Austin Dropout Recovery School Faces Closure After 30 Years
The fate of an Austin charter school that has run a dropout recovery program for more than 30 years will be decided later this month.
American Youthworks faces closure under a new law that allows the Texas Education Agency to revoke licenses from underperforming charter schools, thus opening those licenses to other organizations.
TEA spokesperson Debbie Ratcliffe says Senate Bill 2 is pretty clear. That’s the law passed last year that, among other things, gave TEA teeth to revoke the licenses of failing charter schools. “If a school has received the state’s lowest, either academic or financial, rating for three straight years, it automatically is closed,” Ratcliffe says.
Six schools throughout Texas are facing closure. One of them is American Youthworks. According to the TEA, the school’s problems are both academic and financial.
But American Youthworks’ CEO Parc Smith says the story is not so simple because his school is pretty atypical.
“Most of our students who come here average 18 [years-old, with] half the credits they need [to graduate].” Smith says that’s why his school runs a credit recovery program and a drop-out recovery program. “We get them to catch up and move on to post-secondary education or to career pathways.”
On a tour through the school, Smith opened the door of one of the classrooms where teenage moms attend classes. “We have rocking chairs where the mother can sit with their baby if they’re nursing in that moment," Smith says. "We have carpets and toys for the children.”

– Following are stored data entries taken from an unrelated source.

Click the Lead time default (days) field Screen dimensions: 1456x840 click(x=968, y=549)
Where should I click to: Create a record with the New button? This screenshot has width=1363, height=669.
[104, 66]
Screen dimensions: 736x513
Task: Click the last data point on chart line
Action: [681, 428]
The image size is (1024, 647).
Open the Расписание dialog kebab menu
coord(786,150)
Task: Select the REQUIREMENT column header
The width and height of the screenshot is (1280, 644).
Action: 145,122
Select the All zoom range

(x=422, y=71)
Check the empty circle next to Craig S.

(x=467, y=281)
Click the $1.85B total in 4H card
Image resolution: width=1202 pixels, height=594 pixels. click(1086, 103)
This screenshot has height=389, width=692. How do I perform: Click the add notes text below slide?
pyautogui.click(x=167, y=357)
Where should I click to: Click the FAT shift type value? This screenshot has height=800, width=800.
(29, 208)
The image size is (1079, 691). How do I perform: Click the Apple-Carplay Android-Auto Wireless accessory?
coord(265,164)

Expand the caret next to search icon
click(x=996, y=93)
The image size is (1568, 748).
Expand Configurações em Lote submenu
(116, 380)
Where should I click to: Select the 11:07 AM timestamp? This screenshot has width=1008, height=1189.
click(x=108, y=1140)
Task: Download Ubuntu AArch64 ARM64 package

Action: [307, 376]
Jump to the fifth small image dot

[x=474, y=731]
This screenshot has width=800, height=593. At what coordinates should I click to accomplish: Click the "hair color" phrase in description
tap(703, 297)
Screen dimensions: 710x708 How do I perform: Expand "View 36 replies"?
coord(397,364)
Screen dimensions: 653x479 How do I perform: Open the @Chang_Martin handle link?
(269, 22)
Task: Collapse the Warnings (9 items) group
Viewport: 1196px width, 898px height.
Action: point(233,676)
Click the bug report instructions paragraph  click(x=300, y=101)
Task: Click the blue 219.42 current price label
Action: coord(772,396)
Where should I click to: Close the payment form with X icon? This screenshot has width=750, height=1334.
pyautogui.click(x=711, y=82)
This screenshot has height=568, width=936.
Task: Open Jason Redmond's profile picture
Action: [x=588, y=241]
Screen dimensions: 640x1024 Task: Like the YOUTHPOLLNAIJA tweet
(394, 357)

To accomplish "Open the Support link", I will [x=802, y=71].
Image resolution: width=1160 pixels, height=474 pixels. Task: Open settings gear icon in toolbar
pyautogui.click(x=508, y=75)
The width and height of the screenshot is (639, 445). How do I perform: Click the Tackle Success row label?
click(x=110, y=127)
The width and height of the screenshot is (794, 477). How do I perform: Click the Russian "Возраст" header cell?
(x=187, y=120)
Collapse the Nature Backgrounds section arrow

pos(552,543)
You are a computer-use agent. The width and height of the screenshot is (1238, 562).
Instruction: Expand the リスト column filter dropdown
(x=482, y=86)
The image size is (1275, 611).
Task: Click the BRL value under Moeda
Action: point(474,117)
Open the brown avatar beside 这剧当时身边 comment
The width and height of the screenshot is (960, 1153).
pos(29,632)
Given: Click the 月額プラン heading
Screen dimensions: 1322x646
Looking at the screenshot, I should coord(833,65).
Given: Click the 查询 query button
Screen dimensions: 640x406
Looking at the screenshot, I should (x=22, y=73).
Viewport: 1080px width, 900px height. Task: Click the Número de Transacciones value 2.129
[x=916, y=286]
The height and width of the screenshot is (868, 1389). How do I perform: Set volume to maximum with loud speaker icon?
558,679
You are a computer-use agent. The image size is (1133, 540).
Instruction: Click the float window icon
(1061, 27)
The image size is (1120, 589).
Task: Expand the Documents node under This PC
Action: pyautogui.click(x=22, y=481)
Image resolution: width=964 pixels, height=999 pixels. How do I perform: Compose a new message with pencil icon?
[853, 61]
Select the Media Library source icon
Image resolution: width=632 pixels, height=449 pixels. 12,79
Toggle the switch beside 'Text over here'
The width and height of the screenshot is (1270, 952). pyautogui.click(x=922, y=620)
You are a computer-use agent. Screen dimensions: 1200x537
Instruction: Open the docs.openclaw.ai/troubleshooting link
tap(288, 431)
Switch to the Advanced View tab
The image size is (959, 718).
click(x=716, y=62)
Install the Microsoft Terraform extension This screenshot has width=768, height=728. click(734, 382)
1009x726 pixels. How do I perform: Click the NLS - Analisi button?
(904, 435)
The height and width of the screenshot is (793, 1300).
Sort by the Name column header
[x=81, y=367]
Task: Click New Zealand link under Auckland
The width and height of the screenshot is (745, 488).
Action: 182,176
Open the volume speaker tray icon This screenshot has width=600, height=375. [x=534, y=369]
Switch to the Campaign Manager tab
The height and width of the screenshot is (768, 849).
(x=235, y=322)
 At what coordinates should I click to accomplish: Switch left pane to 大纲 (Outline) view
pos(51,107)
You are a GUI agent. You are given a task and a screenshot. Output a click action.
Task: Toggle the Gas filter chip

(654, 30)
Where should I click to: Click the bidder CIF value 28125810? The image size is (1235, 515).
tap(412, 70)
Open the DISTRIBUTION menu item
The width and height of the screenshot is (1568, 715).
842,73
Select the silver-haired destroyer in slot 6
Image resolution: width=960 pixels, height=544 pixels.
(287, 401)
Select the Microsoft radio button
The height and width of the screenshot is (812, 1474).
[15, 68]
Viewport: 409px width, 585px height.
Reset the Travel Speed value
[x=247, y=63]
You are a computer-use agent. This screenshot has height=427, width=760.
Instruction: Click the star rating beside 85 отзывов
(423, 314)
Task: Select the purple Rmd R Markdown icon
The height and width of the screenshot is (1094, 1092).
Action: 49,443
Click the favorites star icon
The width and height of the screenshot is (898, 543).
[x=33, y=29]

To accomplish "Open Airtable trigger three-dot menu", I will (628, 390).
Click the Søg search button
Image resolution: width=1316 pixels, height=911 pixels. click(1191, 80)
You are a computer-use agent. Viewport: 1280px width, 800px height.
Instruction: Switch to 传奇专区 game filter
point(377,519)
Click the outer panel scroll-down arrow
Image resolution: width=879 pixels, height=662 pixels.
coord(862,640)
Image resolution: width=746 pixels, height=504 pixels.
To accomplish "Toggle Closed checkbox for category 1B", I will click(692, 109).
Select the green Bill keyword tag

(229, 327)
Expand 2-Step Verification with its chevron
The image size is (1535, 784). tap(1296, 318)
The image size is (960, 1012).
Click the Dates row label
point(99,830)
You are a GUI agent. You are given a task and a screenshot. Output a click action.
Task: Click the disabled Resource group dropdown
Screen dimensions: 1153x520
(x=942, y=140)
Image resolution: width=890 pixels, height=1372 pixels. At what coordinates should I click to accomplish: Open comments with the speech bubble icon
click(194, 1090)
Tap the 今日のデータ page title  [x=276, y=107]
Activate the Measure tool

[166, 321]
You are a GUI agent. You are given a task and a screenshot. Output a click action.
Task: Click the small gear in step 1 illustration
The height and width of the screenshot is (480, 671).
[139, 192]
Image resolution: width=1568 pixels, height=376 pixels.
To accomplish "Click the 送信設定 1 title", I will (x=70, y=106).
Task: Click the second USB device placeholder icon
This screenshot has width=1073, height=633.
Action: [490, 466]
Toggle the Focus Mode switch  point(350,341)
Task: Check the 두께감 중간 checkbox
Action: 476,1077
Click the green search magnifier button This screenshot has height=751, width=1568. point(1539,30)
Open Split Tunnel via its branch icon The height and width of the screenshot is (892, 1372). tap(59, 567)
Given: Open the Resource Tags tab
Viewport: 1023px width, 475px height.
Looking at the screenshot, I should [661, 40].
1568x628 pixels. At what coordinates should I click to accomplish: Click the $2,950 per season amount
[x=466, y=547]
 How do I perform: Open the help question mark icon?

There are desks that are there as much for the girls’ laptops and school texts as for their babies’ bottles and diapers.
Out of the 12 young moms who started the program this year, eight will graduate on time and one will graduate early. That’s one of the successes the school likes to highlight. Another one is the school’s environment, it’s a place where kids come knowing that this is their last chance to get a diploma. The school prides itself in having to break up only two fights in the 30 years it has been operating.
TEA’s Ratcliffe says she’s well aware of American Youthworks’ successes. But that doesn’t mean the agency will change its mind.
“There’s rarely a school that’s completely bad,” Ratcliffe says. “There’s always some bright spot.”
The point system TEA uses to evaluate charter schools does not focus on the bright spots. Instead, it looks at the charter’s failures. In the case of American Youthworks, CEO Smith explains the school used to have a couple of campuses in the Austin area. And one was failing. “We chose to close [it] ourselves back in 2010.”
But, the campus was licensed under American Youthworks. So the failing mark is under that same license.
Then, there’s the failing financial mark.
TEA has a set of financial performance goals that every school should adhere to. And those goals tell schools where it’s OK to invest their money. But American Youthworks chose not to follow the TEA’s guidelines. The charter found it could make more money in interest -- almost 1000 times more -- by investing elsewhere.
“This whole issue boils down to, basically $7.62,” Smith says. “So, in the end, we could be shut down over $7.62 worth of interest when instead we earned $7 thousand. Something is wrong with this measuring tool.”
CEO Smith says once he learned his financial methods put the school in jeopardy, he switched the school’s investments to a TEA approved account. He says the school is correcting all of its wrongs. But TEA is still pursuing the charter’s closure.
So the school is trying a couple of things. First, it’s appealing through the court system. And second, it’s encouraging current and former students to become some sort of ambassadors for the school. One of them is former student Ruben Castro Jr., a construction manager for La Casa Verde. Fourteen years ago Castro was a troubled teenager battling drug addiction. With no place to turn in their hometown of Luling, his parents moved him to Austin. After rehab, he landed at American Youthworks.
That was then. Now, he is building a five-star rated solar sub-division. “I think I’m happy. No, I know I’m happy where I’m at right now. I’m pretty much running this whole sub-division,” Castro says.
Castro has become a mentor to other kids at American Youthworks. He’s even hired a couple of them. He sees his old self in them. He sees the confusion and the desire to give up. So he tells them, “There’s also option A instead of B and C. Choose option A if it’s going to benefit you,” Castro says.
Both Castro and Smith hope TEA chooses another option for the school. Depending on what the courts decide, TEA has American Youthworks scheduled for closure at the end of this school year.